You should conduct
a HIPAA Privacy/Security Walk-through at least annually to identify areas in
your office compliance that may need attention. Security experts agree that
conducting a walk-through of your practice is a good way to make sure your employees
are following the requirements in your practice's HIPAA Privacy and Security
policies and procedures. Here is a checklist you can use to make sure you know
what to look for during a walk-through at your practice. This checklist
requires you to assess employee conduct, workstation use, access controls, and
environmental controls. You may customize this checklist to your practice's
needs.

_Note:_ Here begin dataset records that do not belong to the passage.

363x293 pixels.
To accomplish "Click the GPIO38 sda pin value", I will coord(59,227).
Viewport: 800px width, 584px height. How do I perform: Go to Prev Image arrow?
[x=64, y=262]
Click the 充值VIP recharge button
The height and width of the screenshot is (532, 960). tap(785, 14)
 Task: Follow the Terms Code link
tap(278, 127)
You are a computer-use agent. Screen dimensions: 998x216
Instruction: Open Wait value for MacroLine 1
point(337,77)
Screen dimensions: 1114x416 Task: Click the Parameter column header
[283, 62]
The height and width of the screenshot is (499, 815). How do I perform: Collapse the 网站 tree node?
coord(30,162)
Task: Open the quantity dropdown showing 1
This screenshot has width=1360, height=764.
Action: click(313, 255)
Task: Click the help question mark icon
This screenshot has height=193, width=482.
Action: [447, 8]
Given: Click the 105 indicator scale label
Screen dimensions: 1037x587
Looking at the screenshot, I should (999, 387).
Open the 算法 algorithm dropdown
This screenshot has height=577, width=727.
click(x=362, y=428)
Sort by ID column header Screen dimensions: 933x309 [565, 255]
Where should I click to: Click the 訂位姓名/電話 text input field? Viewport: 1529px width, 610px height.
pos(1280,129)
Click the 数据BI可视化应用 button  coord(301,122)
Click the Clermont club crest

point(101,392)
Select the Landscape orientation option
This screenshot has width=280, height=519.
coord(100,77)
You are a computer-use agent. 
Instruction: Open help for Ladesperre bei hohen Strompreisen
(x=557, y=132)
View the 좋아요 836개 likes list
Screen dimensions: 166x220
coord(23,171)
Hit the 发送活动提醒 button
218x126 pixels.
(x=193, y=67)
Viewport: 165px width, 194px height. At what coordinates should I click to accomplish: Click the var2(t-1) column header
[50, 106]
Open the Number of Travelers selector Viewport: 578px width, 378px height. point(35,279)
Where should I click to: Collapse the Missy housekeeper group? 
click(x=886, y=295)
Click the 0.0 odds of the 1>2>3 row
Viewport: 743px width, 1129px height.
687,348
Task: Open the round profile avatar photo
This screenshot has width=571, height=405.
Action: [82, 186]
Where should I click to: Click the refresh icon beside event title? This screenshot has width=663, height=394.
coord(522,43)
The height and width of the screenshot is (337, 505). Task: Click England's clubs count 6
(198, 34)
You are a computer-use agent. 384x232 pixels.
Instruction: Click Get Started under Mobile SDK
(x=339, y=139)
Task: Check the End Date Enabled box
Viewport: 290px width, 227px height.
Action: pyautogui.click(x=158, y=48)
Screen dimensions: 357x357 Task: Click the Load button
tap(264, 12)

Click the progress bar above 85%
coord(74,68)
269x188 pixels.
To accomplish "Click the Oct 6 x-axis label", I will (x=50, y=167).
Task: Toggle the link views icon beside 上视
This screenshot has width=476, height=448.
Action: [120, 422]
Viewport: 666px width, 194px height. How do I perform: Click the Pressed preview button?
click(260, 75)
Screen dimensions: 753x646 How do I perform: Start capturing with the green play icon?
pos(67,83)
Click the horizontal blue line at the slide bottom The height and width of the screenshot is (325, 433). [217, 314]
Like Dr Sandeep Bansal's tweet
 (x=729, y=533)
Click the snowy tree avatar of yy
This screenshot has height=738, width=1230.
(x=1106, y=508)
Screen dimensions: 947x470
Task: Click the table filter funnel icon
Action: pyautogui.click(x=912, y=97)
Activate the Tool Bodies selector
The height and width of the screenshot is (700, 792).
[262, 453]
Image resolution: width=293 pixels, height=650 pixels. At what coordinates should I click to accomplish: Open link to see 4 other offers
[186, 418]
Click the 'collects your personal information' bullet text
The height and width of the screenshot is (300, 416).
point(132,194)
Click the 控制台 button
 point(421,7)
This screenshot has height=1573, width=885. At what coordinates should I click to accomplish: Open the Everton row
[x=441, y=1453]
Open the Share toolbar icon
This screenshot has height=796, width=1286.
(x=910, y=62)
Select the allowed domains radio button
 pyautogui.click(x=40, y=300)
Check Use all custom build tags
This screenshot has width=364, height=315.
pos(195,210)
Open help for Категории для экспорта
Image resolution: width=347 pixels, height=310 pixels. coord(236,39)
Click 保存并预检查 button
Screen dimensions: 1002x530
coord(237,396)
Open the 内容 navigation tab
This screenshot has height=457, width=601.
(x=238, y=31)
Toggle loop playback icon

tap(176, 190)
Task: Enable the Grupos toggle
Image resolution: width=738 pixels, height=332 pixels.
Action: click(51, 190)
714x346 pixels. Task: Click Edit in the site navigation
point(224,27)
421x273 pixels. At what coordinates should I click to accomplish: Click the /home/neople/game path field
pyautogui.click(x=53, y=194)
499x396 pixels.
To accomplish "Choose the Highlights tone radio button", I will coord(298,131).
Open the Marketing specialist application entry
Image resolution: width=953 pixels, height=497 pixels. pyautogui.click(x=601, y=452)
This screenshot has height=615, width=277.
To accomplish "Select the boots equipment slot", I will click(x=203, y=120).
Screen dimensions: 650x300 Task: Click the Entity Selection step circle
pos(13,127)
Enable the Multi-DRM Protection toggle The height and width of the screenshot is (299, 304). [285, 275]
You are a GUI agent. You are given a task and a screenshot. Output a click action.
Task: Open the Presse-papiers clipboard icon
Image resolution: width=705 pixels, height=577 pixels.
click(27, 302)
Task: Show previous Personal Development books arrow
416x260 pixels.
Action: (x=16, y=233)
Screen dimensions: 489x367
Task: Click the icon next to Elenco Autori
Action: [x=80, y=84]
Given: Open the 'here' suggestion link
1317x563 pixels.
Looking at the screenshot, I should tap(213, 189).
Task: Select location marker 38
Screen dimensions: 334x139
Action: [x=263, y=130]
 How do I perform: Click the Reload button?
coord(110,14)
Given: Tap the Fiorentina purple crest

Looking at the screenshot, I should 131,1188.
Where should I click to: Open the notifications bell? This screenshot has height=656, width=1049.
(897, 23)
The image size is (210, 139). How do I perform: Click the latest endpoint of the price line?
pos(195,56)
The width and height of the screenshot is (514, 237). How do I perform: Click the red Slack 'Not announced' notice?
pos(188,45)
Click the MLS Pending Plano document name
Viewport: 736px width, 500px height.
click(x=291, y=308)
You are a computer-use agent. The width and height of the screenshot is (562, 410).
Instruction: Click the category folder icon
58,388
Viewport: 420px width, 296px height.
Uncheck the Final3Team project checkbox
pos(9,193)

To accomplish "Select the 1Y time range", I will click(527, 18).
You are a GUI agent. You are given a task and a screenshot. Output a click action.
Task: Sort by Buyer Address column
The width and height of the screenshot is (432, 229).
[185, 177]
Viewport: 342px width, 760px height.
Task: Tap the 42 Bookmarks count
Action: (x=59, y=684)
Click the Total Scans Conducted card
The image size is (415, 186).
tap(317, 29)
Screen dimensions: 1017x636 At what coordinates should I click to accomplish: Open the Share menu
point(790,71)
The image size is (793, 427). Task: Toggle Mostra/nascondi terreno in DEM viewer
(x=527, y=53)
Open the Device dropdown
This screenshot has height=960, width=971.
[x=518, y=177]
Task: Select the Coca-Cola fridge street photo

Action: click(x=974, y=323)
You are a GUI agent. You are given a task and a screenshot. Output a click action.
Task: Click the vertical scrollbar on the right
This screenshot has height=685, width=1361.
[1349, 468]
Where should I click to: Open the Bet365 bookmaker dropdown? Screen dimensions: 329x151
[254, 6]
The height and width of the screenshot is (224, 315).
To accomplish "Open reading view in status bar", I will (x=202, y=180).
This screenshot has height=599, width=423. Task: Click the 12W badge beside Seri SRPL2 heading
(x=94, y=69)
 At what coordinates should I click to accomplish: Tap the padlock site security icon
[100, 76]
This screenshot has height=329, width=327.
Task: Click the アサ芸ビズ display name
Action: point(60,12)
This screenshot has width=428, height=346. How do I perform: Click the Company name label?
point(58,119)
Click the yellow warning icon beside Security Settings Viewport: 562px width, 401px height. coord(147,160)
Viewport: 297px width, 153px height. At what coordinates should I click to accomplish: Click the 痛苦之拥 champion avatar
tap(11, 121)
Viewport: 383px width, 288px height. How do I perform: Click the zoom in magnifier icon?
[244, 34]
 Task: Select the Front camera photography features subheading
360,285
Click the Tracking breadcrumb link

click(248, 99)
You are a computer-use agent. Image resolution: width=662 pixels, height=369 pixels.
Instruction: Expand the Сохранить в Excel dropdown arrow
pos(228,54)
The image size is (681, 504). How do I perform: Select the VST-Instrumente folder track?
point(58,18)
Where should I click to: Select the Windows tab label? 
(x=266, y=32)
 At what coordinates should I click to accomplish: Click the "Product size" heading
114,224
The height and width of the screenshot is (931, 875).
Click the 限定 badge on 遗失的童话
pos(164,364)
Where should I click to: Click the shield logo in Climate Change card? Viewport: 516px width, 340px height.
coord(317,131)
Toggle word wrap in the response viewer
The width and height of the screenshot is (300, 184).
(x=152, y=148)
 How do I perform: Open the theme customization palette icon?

You should be able to answer YES to the following items:
Employee Conduct
- Employees and visitors wear ID badges.
- Employees challenge persons who are not wearing badges.
- Employees protect the security of PHI by speaking softly, and when
appropriate, using non-public areas.
Workstation Use
- Workstations and computer monitors are positioned to prevent unauthorized persons from viewing ePHI.
- Employees protect user IDs and passwords and do not share them.
- Employees do not share workstations while logged in.
- User IDs and passwords are not posted on or near workstations.
- Documents with PHI are face down or concealed, especially in public areas and when employees leave their workstations.
- When documents with PHI are not in use, they are stored or filed to avoid observation or access by unauthorized persons.
- Unattended computers are returned to the login screen (automatically or by user) or have password-enabled screen savers when not in use.
- All computers are shut down after hours.
- Laptops, PDAs, and other portable equipment are physically secured with a lock that does not have a key present or nearby.
- PHI on printers, photocopiers, or fax machines is always attended by employees.
- Backups of ePHI are secured in a safe area (e.g., off-site, and not in or near workstations)
- PHI is shredded or discarded in a secure container.
Access Controls
- Doors with access-control mechanisms, such as locks or swipe-card systems, are closed.
- Access to the computer room is restricted to authorized personnel.
- Access to fax machines and printers is limited to authorized staff.
- Office doors, filing cabinets, and desks are closed and locked when unoccupied.
- If after hours, office doors, filing cabinets, and desks are locked and/or the building is alarmed properly.
Environmental Controls
- Smoke detectors and fire extinguishers are accessible and operational.
- Computer equipment is plugged into surge protectors and, where appropriate, uninterruptible power supplies.